> **YOUR GOAL**
Bring together every line in the data that includes "computer".

> **RECORD SET**
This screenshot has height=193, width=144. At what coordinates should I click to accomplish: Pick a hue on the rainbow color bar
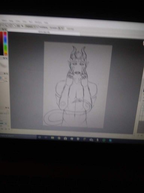click(x=5, y=43)
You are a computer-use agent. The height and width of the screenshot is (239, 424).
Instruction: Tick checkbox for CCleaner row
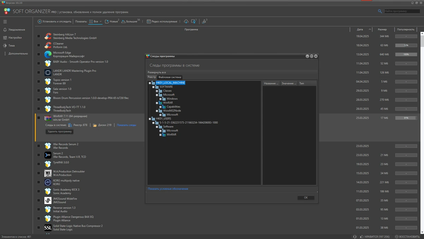[39, 45]
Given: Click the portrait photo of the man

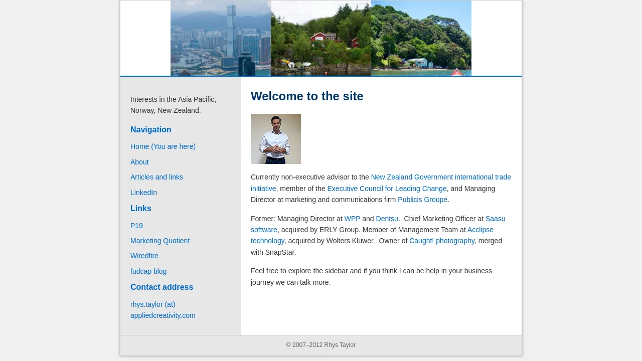Looking at the screenshot, I should pos(276,139).
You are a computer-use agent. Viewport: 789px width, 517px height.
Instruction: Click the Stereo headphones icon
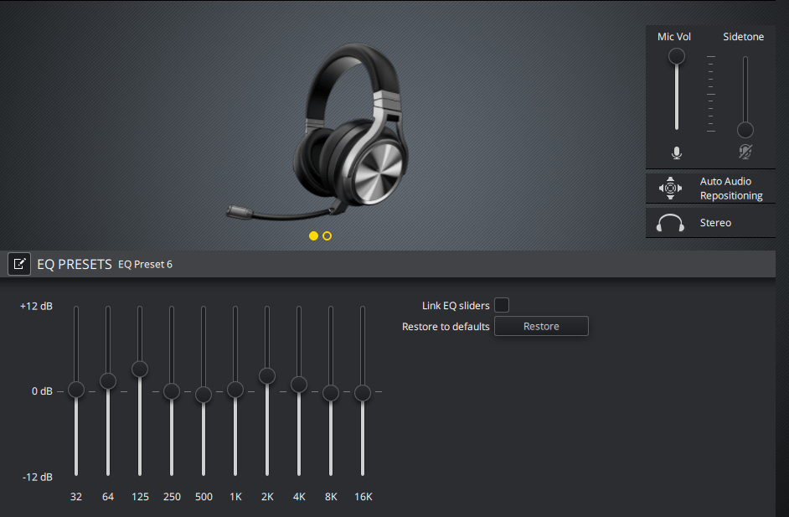pyautogui.click(x=670, y=222)
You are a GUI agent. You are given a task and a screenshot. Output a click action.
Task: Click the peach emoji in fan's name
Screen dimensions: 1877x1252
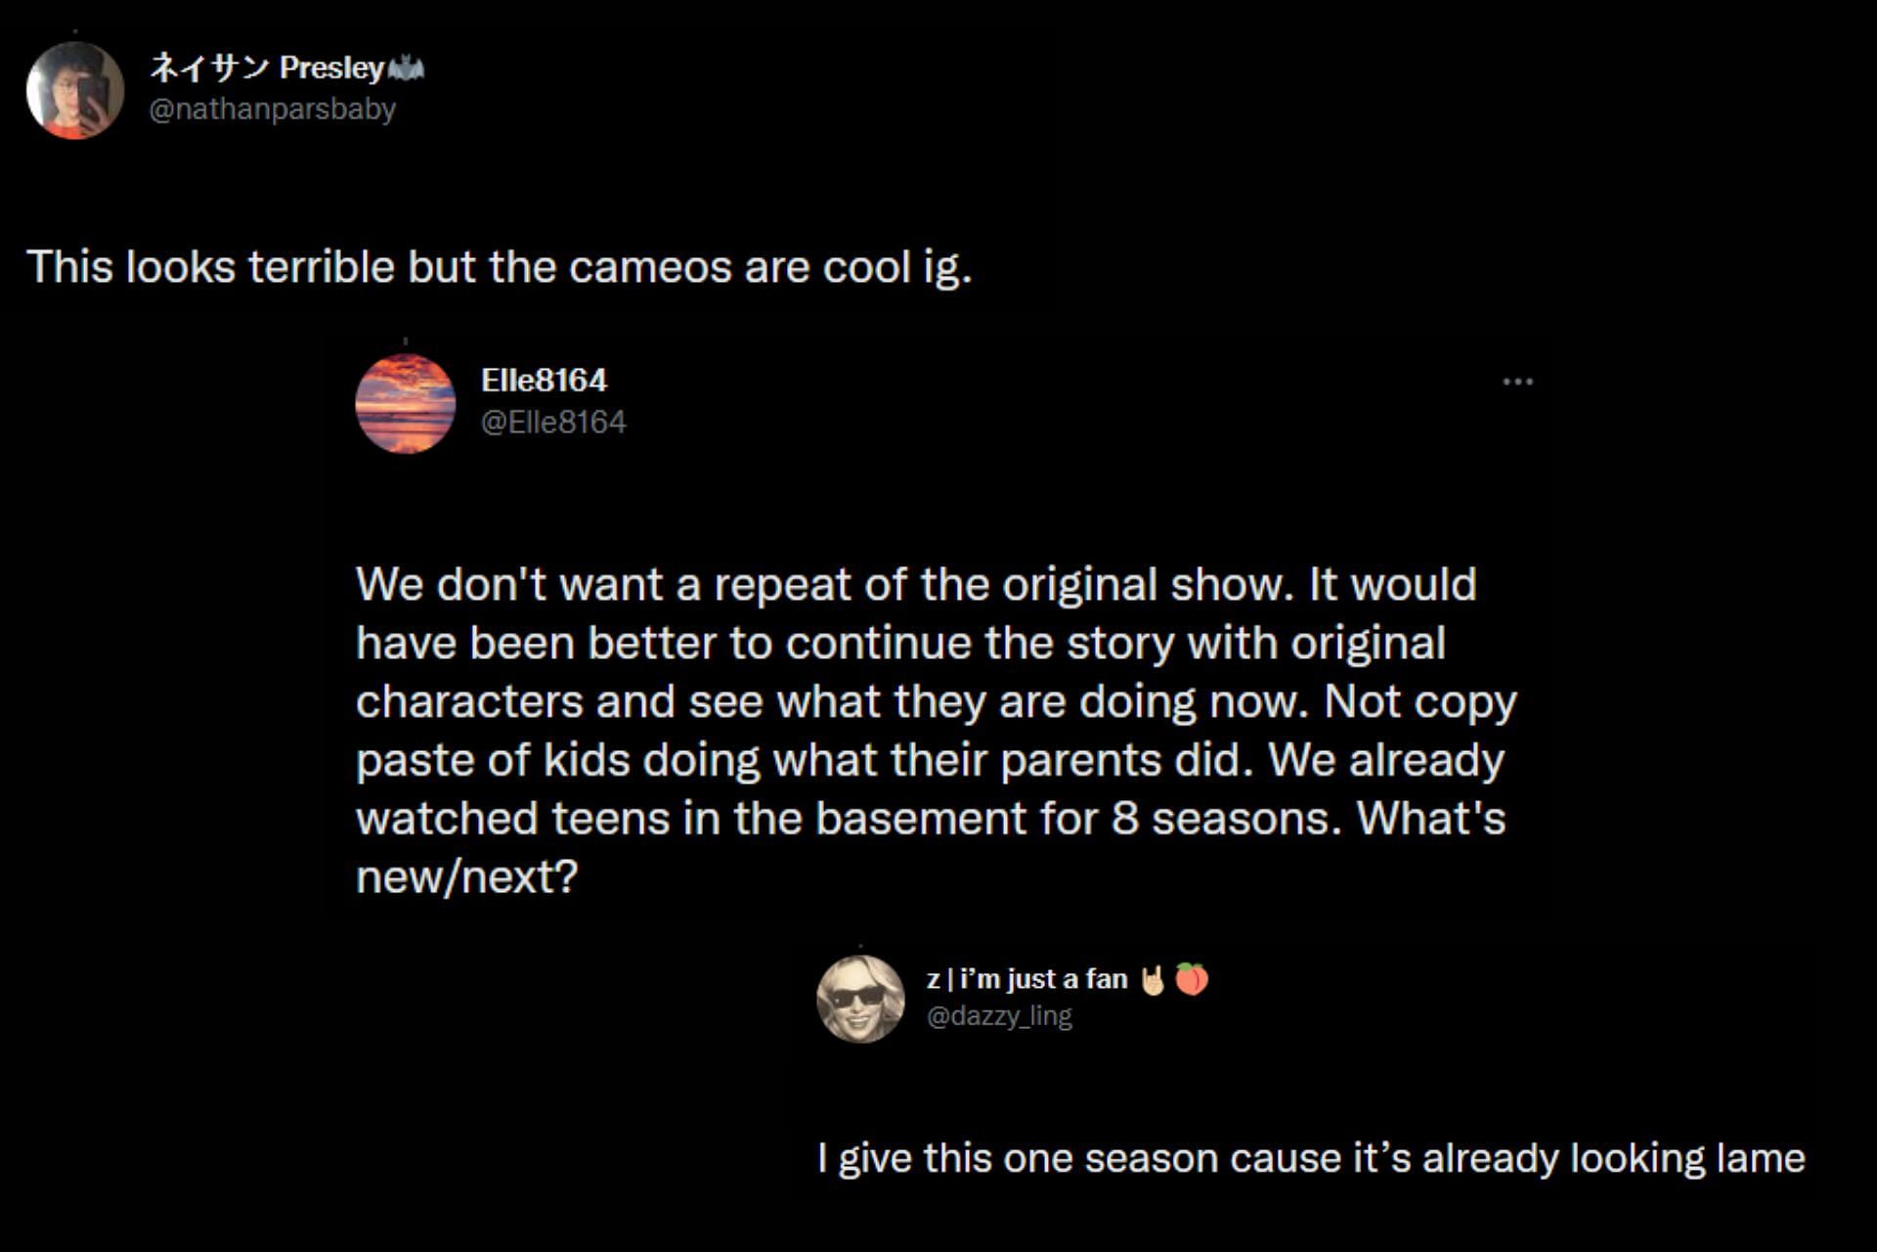coord(1192,979)
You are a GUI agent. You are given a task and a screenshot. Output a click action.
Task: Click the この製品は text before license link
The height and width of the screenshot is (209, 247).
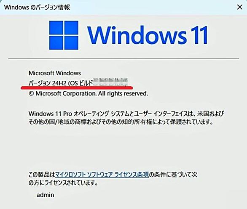pyautogui.click(x=42, y=175)
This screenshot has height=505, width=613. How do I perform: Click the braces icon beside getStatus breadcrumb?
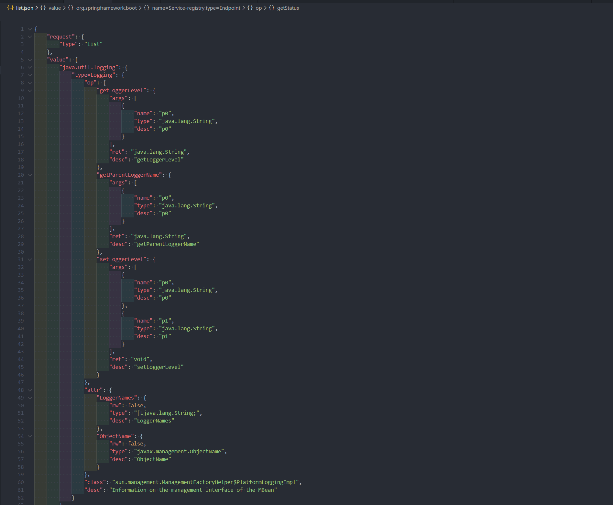pyautogui.click(x=271, y=8)
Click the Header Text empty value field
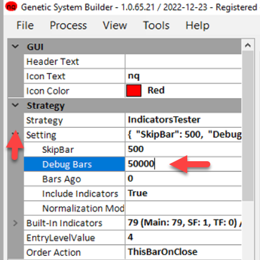This screenshot has width=260, height=260. point(183,61)
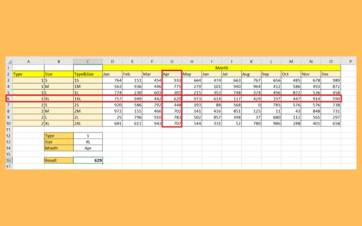362x226 pixels.
Task: Select column P header
Action: click(x=350, y=61)
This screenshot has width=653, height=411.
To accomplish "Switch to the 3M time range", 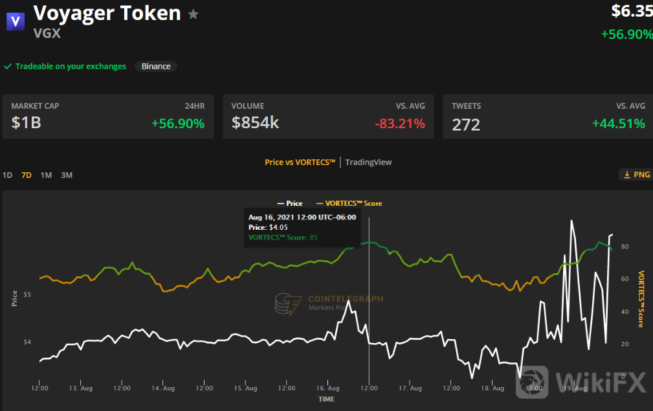I will coord(66,175).
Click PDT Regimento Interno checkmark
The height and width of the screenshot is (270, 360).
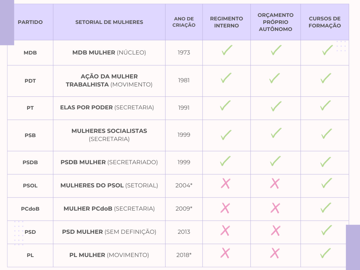point(226,78)
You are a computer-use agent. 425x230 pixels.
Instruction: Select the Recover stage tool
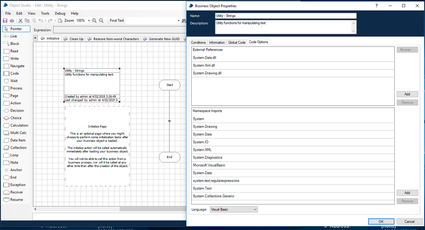(x=16, y=193)
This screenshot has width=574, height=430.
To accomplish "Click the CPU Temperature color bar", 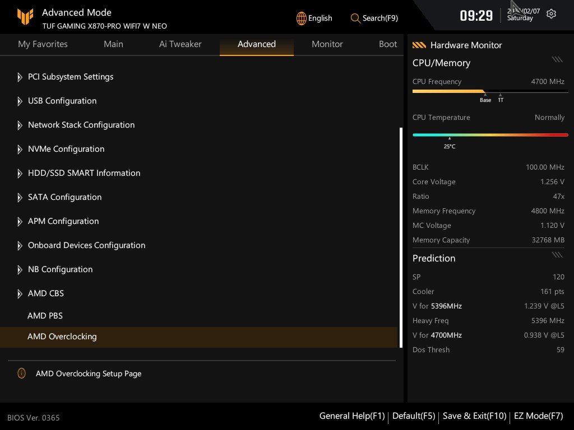I will (x=490, y=135).
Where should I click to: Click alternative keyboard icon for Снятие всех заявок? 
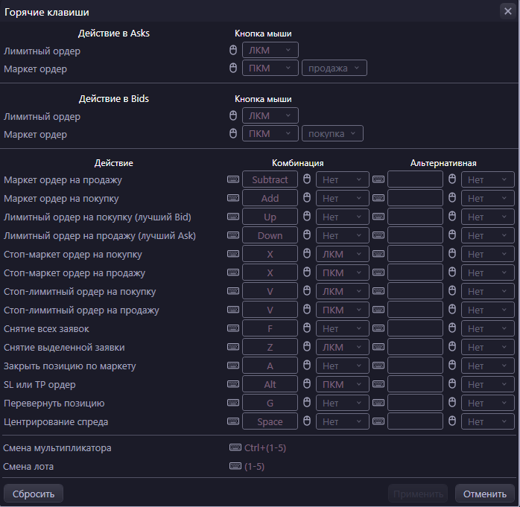378,328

> **REPLY TO THE TASK**
You are a computer-use agent. The height and width of the screenshot is (239, 424).
You are a computer-use agent. Viewport: 789px width, 517px height.
You are a computer-use agent. 425x230 pixels.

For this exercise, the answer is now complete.